New law to ban corporal punishment in the home
Parents face a new law that could prevent them from choosing how to discipline their own children
NELSPRUIT – A new proposed law to ban corporal punishment for parents has created heated debates countrywide on whether the banning of “spanking your children” is really a “good” thing in the long run. South African parents are soon to lose their freedom to corporally punish their children.
This after The Times reported that minister of social development, Ms Bathablile Dlamini announced that the government, in cooperation with children’s rights NGOs, is drafting a bill that would outlaw spanking at home. If it passes , parents will lose their freedom to discipline their own children in their own homes.
Mr Johan Bosch, operations manager of Child Welfare SA White River, Sabie and Graskop explained that corporal punishment in schools was banned after many years as it was one of the many violent tools used by the colonial and apartheid ruling class. He said for example, boys were (for a long time) physically disciplined to harden them and maintain domination through fear of authority.

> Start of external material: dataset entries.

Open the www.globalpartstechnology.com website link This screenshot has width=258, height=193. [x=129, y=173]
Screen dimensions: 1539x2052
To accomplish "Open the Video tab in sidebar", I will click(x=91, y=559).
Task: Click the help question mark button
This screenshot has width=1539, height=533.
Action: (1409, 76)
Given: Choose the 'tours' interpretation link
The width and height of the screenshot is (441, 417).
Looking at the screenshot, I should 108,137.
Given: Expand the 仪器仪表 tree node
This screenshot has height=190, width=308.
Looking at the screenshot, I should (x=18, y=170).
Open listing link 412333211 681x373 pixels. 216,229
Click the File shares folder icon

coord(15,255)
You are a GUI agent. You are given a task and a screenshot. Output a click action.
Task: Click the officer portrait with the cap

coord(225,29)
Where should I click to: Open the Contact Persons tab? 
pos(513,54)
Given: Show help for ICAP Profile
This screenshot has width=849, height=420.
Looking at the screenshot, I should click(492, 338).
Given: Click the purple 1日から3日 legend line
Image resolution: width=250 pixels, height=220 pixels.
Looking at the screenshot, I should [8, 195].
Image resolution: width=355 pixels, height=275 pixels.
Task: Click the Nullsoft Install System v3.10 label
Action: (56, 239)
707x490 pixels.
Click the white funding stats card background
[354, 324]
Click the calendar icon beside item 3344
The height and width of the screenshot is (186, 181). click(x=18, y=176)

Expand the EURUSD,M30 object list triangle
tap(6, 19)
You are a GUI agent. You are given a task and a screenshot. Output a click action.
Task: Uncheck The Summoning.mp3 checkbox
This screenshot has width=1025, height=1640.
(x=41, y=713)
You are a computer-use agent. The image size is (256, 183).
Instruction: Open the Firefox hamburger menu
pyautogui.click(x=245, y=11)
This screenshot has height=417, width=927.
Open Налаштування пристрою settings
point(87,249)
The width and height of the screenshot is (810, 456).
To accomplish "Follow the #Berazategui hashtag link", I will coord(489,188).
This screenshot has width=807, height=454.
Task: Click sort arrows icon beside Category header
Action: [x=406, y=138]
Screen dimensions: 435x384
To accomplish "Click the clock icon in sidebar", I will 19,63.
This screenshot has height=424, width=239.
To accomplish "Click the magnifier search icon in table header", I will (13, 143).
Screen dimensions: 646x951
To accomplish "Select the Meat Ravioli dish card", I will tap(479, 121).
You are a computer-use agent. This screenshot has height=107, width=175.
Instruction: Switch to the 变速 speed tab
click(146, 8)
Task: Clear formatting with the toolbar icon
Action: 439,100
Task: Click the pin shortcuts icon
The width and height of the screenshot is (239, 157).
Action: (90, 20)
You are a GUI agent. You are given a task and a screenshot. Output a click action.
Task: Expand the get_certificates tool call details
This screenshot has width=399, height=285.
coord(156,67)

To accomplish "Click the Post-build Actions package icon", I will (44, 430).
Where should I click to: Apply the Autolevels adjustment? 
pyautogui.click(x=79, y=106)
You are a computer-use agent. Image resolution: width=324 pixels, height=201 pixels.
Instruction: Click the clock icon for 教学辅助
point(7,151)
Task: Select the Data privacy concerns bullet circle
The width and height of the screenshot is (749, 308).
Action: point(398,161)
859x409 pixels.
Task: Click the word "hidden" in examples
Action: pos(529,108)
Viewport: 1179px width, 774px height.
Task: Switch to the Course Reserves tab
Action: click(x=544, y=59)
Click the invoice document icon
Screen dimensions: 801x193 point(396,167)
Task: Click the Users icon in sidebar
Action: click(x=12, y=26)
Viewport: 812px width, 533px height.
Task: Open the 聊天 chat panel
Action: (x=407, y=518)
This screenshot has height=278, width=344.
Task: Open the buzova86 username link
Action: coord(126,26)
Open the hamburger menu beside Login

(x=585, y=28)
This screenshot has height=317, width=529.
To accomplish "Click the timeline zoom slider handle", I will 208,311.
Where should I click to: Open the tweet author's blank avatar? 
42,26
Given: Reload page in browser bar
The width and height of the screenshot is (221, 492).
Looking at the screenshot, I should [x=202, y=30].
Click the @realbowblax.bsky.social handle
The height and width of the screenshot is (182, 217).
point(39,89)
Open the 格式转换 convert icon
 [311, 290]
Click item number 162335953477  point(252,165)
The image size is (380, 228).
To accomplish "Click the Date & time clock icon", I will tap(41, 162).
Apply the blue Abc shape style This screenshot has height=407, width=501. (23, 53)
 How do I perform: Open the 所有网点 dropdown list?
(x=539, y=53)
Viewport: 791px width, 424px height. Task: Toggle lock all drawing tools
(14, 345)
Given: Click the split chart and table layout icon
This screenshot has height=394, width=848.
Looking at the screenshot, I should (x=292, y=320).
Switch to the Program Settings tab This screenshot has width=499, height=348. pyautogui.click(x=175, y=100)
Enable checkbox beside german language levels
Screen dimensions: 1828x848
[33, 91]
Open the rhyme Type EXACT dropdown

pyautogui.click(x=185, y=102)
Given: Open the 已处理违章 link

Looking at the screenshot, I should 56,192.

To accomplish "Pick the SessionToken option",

Corporal punishment then could have at least partly be seen as one of the leftovers of nearly 350 years of apartheid. Some acts that the UN CRC include in its definition of corporal punishment is ”hitting children with a hand or object, kicking, shaking or throwing children, scratching, pinching, biting or pulling their hair, forcing them to stay in uncomfortable positions, locking or tying them up, burning and scalding”.
He concluded that as South Africa was one of the most violent countries in the world, people now had to relook at what they considered to be normal behaviour. Despite this, the country to first ban corporal punishments, Sweden has since the spanking ban had child abuse rates explode to over 500 per cent, according to their police reports.
Accounts state that even just one year after the prohibition took effect, and after a massive government public-education campaign, not only were Swedish parents resorting to pushing, grabbing, and shoving more than other countries parents, but they were also beating their children twice as often. The report also stated that after a decade of the ban, “rates of physical child abuse in Sweden had risen to three times the normal rate.”
Yet since Sweden, dozens of countries have banned parental corporal punishment, such as Germany, Italy, and in 2007 New Zealand. Even Women and Men against Child Abuse advocacy manager Ms Germaine Horowitz, said while they welcomed the new law against smacking children, they were concerned that, as the law was not able to prevent children being raped by family members, how was possibly going to stop them from being smacked?
“The law is as a positive development in caring for our children in that hopefully it raises awareness about what abuse is and how negative smacking is and can be to a child’s development. It will also force us to look at alternative more positive forms of discipline.”